→ EXERCISE AIM:
The entries below are to be written out again without alteration.
:::::
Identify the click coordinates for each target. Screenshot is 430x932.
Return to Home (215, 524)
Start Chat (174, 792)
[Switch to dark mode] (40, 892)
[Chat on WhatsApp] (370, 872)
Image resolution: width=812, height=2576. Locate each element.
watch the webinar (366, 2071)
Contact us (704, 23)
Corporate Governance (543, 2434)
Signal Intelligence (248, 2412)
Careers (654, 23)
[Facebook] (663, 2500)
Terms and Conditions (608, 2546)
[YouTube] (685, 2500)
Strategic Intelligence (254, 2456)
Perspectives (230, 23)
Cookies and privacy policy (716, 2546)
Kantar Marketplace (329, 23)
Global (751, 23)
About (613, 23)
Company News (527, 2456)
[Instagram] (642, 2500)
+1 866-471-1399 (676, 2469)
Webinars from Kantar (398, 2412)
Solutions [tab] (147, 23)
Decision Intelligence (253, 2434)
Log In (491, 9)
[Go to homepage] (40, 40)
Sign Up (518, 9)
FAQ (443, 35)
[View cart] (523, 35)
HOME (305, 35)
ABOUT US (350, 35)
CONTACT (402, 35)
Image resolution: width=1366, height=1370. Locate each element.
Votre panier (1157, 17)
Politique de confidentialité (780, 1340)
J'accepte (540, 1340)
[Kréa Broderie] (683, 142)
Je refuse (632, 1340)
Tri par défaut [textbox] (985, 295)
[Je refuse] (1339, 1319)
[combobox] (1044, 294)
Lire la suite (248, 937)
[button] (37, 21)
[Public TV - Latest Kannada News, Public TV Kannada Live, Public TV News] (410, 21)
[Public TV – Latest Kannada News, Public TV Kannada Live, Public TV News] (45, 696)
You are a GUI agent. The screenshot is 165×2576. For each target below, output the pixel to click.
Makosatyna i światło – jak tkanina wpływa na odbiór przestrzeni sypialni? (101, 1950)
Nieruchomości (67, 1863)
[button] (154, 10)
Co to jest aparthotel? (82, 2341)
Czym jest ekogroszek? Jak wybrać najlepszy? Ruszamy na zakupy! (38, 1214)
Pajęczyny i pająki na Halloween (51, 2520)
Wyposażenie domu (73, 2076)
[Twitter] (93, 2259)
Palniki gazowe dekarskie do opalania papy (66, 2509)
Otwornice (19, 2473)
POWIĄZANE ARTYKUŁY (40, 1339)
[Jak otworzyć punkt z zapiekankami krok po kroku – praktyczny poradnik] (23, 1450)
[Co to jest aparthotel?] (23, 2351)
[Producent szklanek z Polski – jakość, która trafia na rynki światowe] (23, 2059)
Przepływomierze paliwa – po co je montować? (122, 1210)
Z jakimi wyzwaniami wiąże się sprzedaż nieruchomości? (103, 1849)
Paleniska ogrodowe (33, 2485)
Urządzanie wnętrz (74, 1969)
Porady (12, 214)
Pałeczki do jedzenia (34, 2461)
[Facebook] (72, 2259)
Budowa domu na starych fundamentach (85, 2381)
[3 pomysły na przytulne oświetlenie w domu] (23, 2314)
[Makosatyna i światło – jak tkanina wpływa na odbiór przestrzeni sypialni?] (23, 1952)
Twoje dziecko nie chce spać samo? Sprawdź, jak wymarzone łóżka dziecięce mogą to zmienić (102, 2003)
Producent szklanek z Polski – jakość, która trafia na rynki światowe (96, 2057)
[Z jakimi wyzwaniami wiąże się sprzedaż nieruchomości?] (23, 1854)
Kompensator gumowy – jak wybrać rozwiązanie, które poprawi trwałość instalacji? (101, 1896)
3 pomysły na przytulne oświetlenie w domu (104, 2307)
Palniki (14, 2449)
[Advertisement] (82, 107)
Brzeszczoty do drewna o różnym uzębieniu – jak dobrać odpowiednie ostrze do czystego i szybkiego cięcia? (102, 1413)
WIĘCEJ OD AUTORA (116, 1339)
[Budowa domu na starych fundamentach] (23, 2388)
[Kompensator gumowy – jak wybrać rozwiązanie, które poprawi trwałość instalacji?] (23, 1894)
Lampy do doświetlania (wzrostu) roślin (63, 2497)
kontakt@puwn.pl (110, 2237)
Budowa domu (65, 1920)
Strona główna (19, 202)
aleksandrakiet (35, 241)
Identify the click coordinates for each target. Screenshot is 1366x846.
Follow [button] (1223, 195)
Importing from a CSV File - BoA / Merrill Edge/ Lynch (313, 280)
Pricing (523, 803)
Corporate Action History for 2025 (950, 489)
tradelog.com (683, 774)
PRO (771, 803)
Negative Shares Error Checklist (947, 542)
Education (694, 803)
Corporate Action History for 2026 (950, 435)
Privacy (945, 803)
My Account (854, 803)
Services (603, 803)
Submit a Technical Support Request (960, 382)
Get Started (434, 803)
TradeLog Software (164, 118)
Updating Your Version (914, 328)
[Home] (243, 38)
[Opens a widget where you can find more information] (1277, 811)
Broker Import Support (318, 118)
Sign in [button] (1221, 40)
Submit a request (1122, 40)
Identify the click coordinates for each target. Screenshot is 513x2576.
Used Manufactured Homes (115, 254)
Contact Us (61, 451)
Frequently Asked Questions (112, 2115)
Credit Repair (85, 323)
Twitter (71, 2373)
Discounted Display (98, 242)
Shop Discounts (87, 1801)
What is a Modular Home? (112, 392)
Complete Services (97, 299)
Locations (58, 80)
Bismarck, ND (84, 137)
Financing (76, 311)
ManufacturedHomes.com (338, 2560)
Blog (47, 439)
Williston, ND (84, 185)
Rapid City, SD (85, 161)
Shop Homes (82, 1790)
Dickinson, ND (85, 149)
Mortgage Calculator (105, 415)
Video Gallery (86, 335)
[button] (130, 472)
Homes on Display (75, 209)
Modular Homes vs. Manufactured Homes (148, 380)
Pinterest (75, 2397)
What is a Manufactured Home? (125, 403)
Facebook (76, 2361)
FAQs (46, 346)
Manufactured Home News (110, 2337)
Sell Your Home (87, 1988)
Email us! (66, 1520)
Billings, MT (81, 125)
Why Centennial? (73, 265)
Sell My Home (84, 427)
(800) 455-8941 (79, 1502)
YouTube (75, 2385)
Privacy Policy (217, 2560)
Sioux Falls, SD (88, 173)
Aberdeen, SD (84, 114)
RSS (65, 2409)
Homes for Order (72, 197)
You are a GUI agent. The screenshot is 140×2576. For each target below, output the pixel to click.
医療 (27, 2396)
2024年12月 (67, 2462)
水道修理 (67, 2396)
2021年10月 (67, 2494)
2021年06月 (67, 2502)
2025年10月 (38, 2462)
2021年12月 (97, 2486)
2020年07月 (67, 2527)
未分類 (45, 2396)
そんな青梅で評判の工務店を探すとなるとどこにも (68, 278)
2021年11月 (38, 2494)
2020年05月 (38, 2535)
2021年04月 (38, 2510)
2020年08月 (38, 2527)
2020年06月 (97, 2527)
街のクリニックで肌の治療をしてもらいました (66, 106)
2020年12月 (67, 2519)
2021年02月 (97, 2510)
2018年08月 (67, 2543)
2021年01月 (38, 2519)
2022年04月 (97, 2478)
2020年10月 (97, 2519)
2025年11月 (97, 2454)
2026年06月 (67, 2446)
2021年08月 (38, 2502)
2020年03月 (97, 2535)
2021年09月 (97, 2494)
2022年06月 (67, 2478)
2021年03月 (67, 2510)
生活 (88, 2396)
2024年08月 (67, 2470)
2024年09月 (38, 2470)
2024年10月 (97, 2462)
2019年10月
:::::
→ FINISHED EXERCISE:
Identify the click coordinates for each target. Screenshot is 430x932.
Return to Home (215, 524)
Start Chat (174, 792)
[Switch to dark mode] (40, 892)
[Chat on WhatsApp] (370, 872)
Image resolution: width=812, height=2576. Locate each element.
watch the webinar (366, 2071)
Contact us (704, 23)
Corporate Governance (543, 2434)
Signal Intelligence (248, 2412)
Careers (654, 23)
[Facebook] (663, 2500)
Terms and Conditions (608, 2546)
[YouTube] (685, 2500)
Strategic Intelligence (254, 2456)
Perspectives (230, 23)
Cookies and privacy policy (716, 2546)
Kantar Marketplace (329, 23)
Global (751, 23)
About (613, 23)
Company News (527, 2456)
[Instagram] (642, 2500)
+1 866-471-1399 (676, 2469)
Webinars from Kantar (398, 2412)
Solutions [tab] (147, 23)
Decision Intelligence (253, 2434)
Log In (491, 9)
[Go to homepage] (40, 40)
Sign Up (518, 9)
FAQ (443, 35)
[View cart] (523, 35)
HOME (305, 35)
ABOUT US (350, 35)
CONTACT (402, 35)
Image resolution: width=1366, height=1370. Locate each element.
Votre panier (1157, 17)
Politique de confidentialité (780, 1340)
J'accepte (540, 1340)
[Kréa Broderie] (683, 142)
Je refuse (632, 1340)
Tri par défaut [textbox] (985, 295)
[Je refuse] (1339, 1319)
[combobox] (1044, 294)
Lire la suite (248, 937)
[button] (37, 21)
[Public TV - Latest Kannada News, Public TV Kannada Live, Public TV News] (410, 21)
[Public TV – Latest Kannada News, Public TV Kannada Live, Public TV News] (45, 696)
You are a GUI agent. The screenshot is 165×2576. For each target below, output the pixel to click.
Makosatyna i światło – jak tkanina wpływa na odbiór przestrzeni sypialni? (101, 1950)
Nieruchomości (67, 1863)
[button] (154, 10)
Co to jest aparthotel? (82, 2341)
Czym jest ekogroszek? Jak wybrać najlepszy? Ruszamy na zakupy! (38, 1214)
Pajęczyny i pająki na Halloween (51, 2520)
Wyposażenie domu (73, 2076)
[Twitter] (93, 2259)
Palniki gazowe dekarskie do opalania papy (66, 2509)
Otwornice (19, 2473)
POWIĄZANE ARTYKUŁY (40, 1339)
[Jak otworzyć punkt z zapiekankami krok po kroku – praktyczny poradnik] (23, 1450)
[Co to jest aparthotel?] (23, 2351)
[Producent szklanek z Polski – jakość, która trafia na rynki światowe] (23, 2059)
Przepływomierze paliwa – po co je montować? (122, 1210)
Z jakimi wyzwaniami wiąże się sprzedaż nieruchomości? (103, 1849)
Paleniska ogrodowe (33, 2485)
Urządzanie wnętrz (74, 1969)
Porady (12, 214)
Pałeczki do jedzenia (34, 2461)
[Facebook] (72, 2259)
Budowa domu na starych fundamentach (85, 2381)
[3 pomysły na przytulne oświetlenie w domu] (23, 2314)
[Makosatyna i światło – jak tkanina wpływa na odbiór przestrzeni sypialni?] (23, 1952)
Twoje dziecko nie chce spać samo? Sprawdź, jak wymarzone łóżka dziecięce mogą to zmienić (102, 2003)
Producent szklanek z Polski – jakość, która trafia na rynki światowe (96, 2057)
[Z jakimi wyzwaniami wiąże się sprzedaż nieruchomości?] (23, 1854)
Kompensator gumowy – jak wybrać rozwiązanie, które poprawi trwałość instalacji? (101, 1896)
3 pomysły na przytulne oświetlenie w domu (104, 2307)
Palniki (14, 2449)
[Advertisement] (82, 107)
Brzeszczoty do drewna o różnym uzębieniu – jak dobrać odpowiednie ostrze do czystego i szybkiego cięcia? (102, 1413)
WIĘCEJ OD AUTORA (116, 1339)
[Budowa domu na starych fundamentach] (23, 2388)
[Kompensator gumowy – jak wybrać rozwiązanie, które poprawi trwałość instalacji?] (23, 1894)
Lampy do doświetlania (wzrostu) roślin (63, 2497)
kontakt@puwn.pl (110, 2237)
Budowa domu (65, 1920)
Strona główna (19, 202)
aleksandrakiet (35, 241)
Identify the click coordinates for each target. Screenshot is 1366x846.
Follow [button] (1223, 195)
Importing from a CSV File - BoA / Merrill Edge/ Lynch (313, 280)
Pricing (523, 803)
Corporate Action History for 2025 (950, 489)
tradelog.com (683, 774)
PRO (771, 803)
Negative Shares Error Checklist (947, 542)
Education (694, 803)
Corporate Action History for 2026 (950, 435)
Privacy (945, 803)
My Account (854, 803)
Services (603, 803)
Submit a Technical Support Request (960, 382)
Get Started (434, 803)
TradeLog Software (164, 118)
Updating Your Version (914, 328)
[Home] (243, 38)
[Opens a widget where you can find more information] (1277, 811)
Broker Import Support (318, 118)
Sign in [button] (1221, 40)
Submit a request (1122, 40)
Identify the click coordinates for each target. Screenshot is 513x2576.
Used Manufactured Homes (115, 254)
Contact Us (61, 451)
Frequently Asked Questions (112, 2115)
Credit Repair (85, 323)
Twitter (71, 2373)
Discounted Display (98, 242)
Shop Discounts (87, 1801)
What is a Modular Home? (112, 392)
Complete Services (97, 299)
Locations (58, 80)
Bismarck, ND (84, 137)
Financing (76, 311)
ManufacturedHomes.com (338, 2560)
Blog (47, 439)
Williston, ND (84, 185)
Rapid City, SD (85, 161)
Shop Homes (82, 1790)
Dickinson, ND (85, 149)
Mortgage Calculator (105, 415)
Video Gallery (86, 335)
[button] (130, 472)
Homes on Display (75, 209)
Modular Homes vs. Manufactured Homes (148, 380)
Pinterest (75, 2397)
What is a Manufactured Home? (125, 403)
Facebook (76, 2361)
FAQs (46, 346)
Manufactured Home News (110, 2337)
Sell Your Home (87, 1988)
Email us! (66, 1520)
Billings, MT (81, 125)
Why Centennial? (73, 265)
Sell My Home (84, 427)
(800) 455-8941 (79, 1502)
YouTube (75, 2385)
Privacy Policy (217, 2560)
Sioux Falls, SD (88, 173)
Aberdeen, SD (84, 114)
RSS (65, 2409)
Homes for Order (72, 197)
You are a GUI agent. The screenshot is 140×2576. For each target below, output the pixel to click.
医療 (27, 2396)
2024年12月 (67, 2462)
水道修理 (67, 2396)
2021年10月 (67, 2494)
2021年06月 (67, 2502)
2025年10月 (38, 2462)
2021年12月 (97, 2486)
2020年07月 (67, 2527)
未分類 (45, 2396)
そんな青梅で評判の工務店を探すとなるとどこにも (68, 278)
2021年11月 (38, 2494)
2020年05月 (38, 2535)
2021年04月 (38, 2510)
2020年08月 (38, 2527)
2020年06月 (97, 2527)
街のクリニックで肌の治療をしてもらいました (66, 106)
2020年12月 (67, 2519)
2021年02月 (97, 2510)
2018年08月 (67, 2543)
2021年01月 (38, 2519)
2022年04月 (97, 2478)
2020年10月 (97, 2519)
2025年11月 (97, 2454)
2026年06月 (67, 2446)
2021年08月 (38, 2502)
2020年03月 (97, 2535)
2021年09月 (97, 2494)
2022年06月 (67, 2478)
2021年03月 (67, 2510)
生活 (88, 2396)
2024年08月 (67, 2470)
2024年09月 (38, 2470)
2024年10月 (97, 2462)
2019年10月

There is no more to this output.